Tirer les leçons du passé

Les leçons tirées de l’étude des cultes apocalyptiques des années 1970 pourraient-elles être utiles dans la prévention du recrutement par Daech ? C’est la question que se sont posée le New York Times et Retro Report, dans un article et une vidéo mis en ligne le 5 novembre 2017.

Charles Strozier, directeur du centre sur le terrorisme du John Jay College, explique que certains jeunes hommes, en fonction du contexte dans lequel ils vivent, peuvent développer un sentiment de rejet face à la société s’ils se sentent isolés, délaissés ou injustement traités par celle-ci. Ils deviennent ainsi des proies faciles pour l’État islamique qui va user d’une rhétorique manichéenne tournant autour de l’opposition bons/méchants, justice/injustice et de raccourcis simplificateurs les amenant à penser que les choses qui ne vont pas dans le monde et dans leur vie sont intimement liées. C’est ce type de pensée et la propagande diffusée sur Internet qui ont convaincu, en 2015, neuf habitants de Minneapolis d’origine somalienne, de partir en Syrie. Ils ont été arrêtés et emprisonnés par le FBI. Interrogée par Retro Report, la mère d’Abdirizak Warsame, l’un des jeunes hommes radicalisés, a déclaré que son fils avait été peu à peu endoctriné par des vidéos de propagande qui l’avaient persuadé que l’accès au paradis pour lui et sa famille passait obligatoirement par un voyage en Syrie.

Faisant le parallèle avec l’endoctrinent sectaire, Leslie Wagner-Wilson, ex-adepte du Temple du Peuple, explique que l’on n’entre pas volontairement dans une secte, mais on se fait recruter, souvent dans une période de vulnérabilité. En ce qui la concerne, elle voulait sortir sa soeur de la drogue. Elle a cru en l’utopie socialiste de Jim Jones, celui qui prétendait être la réincarnation de Lénine et de Dieu. Il apparaissait comme le défenseur des minorités et le moralisateur d’une société dans laquelle il promettait de bannir la pauvreté, l’injustice et la guerre. En 1977, pour fuir ses détracteurs, il convainc 2 000 adeptes de tout laisser pour fonder une communauté à Guyana. Très rapidement, les adeptes ont déchanté et la paranoïa du gourou n’a fait que croître. Sa tactique pour les maintenir dans la peur fut d’exagérer l’idée d’une persécution extérieure en faisant tirer des coups de feu dans la forêt et, quand un groupe d’officiels américains est venu pour enquêter sur des soupçons d’abus, Jones a ordonné à ses adeptes de les attaquer, puis les a persuadés de commettre, selon ses propres dires, un « suicide révolutionnaire » en buvant une boisson empoisonnée.
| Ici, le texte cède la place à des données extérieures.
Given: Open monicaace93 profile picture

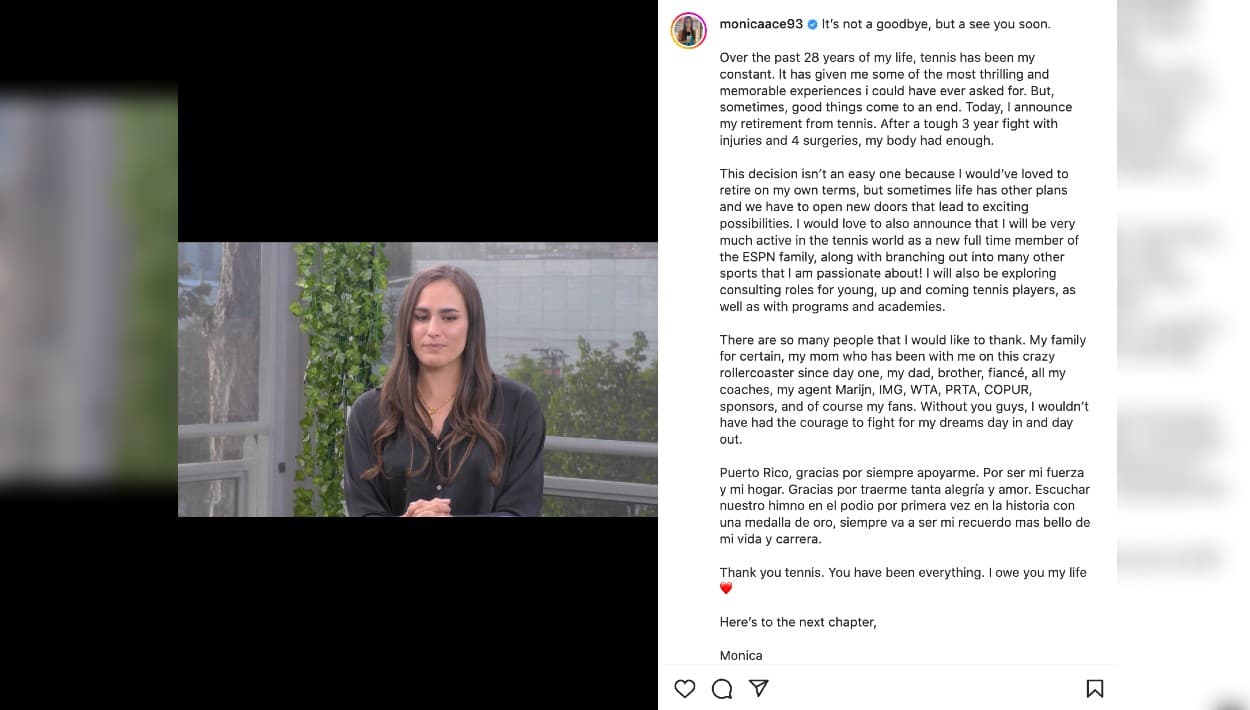Looking at the screenshot, I should [689, 31].
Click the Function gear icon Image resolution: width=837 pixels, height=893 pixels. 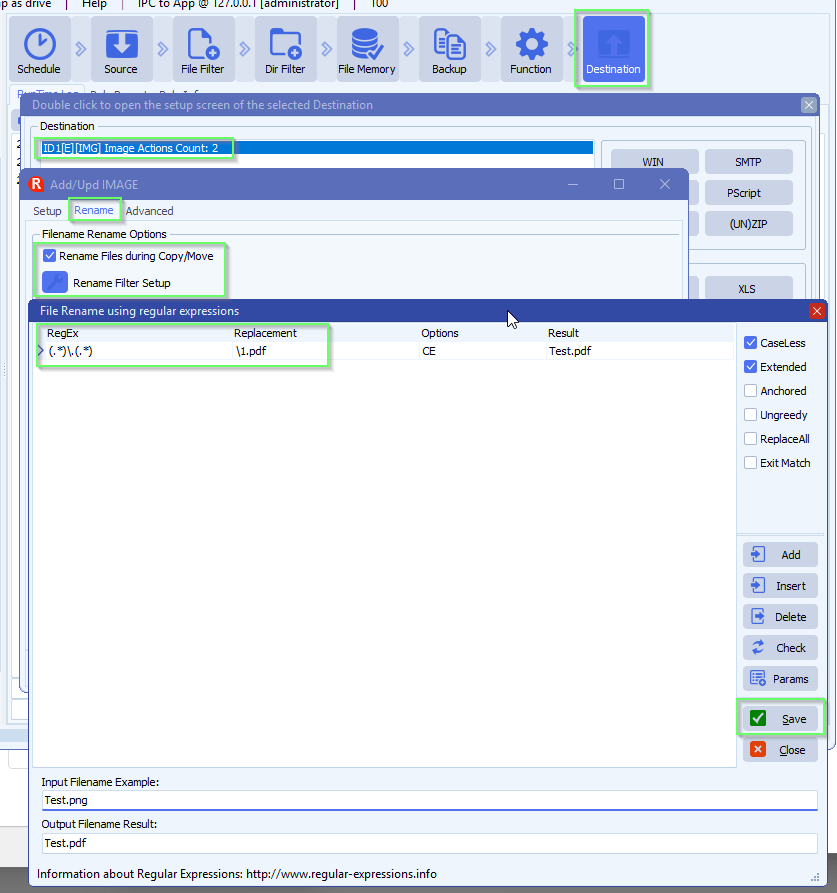point(531,48)
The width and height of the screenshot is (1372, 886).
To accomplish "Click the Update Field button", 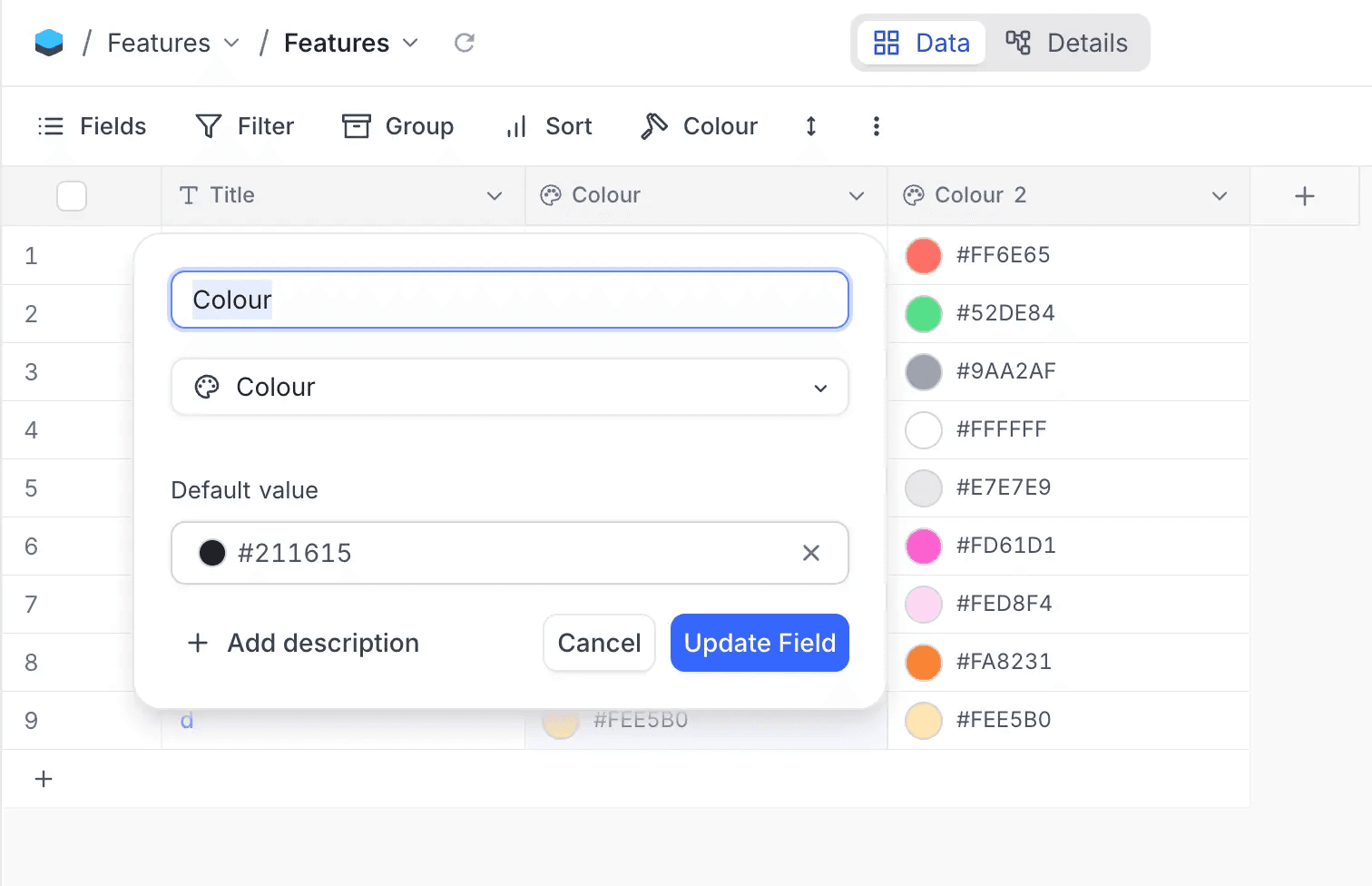I will click(760, 643).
Pour Charles Strozier, il existe de nombreuses similitudes entre le leader d’Isis, Al-Baghdadi, et Jones. Comme Jones il se prétend issu d’un héritage divin, il pousse ses adeptes au sacrifice dans une guerre sainte contre l’Occident. Il ajoute que tous les groupes extrémistes qui se tournent vers la violence sont animés par l’espoir de l’ultime rédemption par le martyre. Comme ailleurs dans le monde, l’État américain tente de mettre au point des programmes de « déradicalisation ». Ainsi, la cour de District du Minnesota a fait appel à Daniel Koeber, fondateur de l’institut allemand d’étude de la radicalisation et de « déradicalisation » de Berlin. Ce dernier explique que la « déradicalisation » doit obligatoirement passer de l’abandon d’une pensée unique et simplificatrice à l’adoption d’une pensée élargie et d’un point de vue ouvert sur le monde. Il est également indispensable de faire comprendre qu’il n’y a pas de réponse facile aux problèmes individuels. Il faut exploiter leurs centres d’intérêt, les amener à percevoir qu’ils peuvent être plus utiles à la communauté musulmane qu’aux terroristes.

Il faut trouver le déclencheur qui les fera sortir du groupe. Pour Leslie Wagner-Wilson, l’ex-adepte du Temple du Peuple, ce fut la peur de perdre son fils. Ayant émis ses doutes sur le fonctionnement du groupe dans une lettre interceptée par Jim Jones, elle fut soumise à une séance d’humiliation publique au cours de laquelle sa propre famille la traîna plus bas que terre pour avoir osé douter de Jones. Prenant son fils avec elle, elle s’enfuit du camp le jour même du massacre de 900 autres adeptes, dont les membres de sa famille.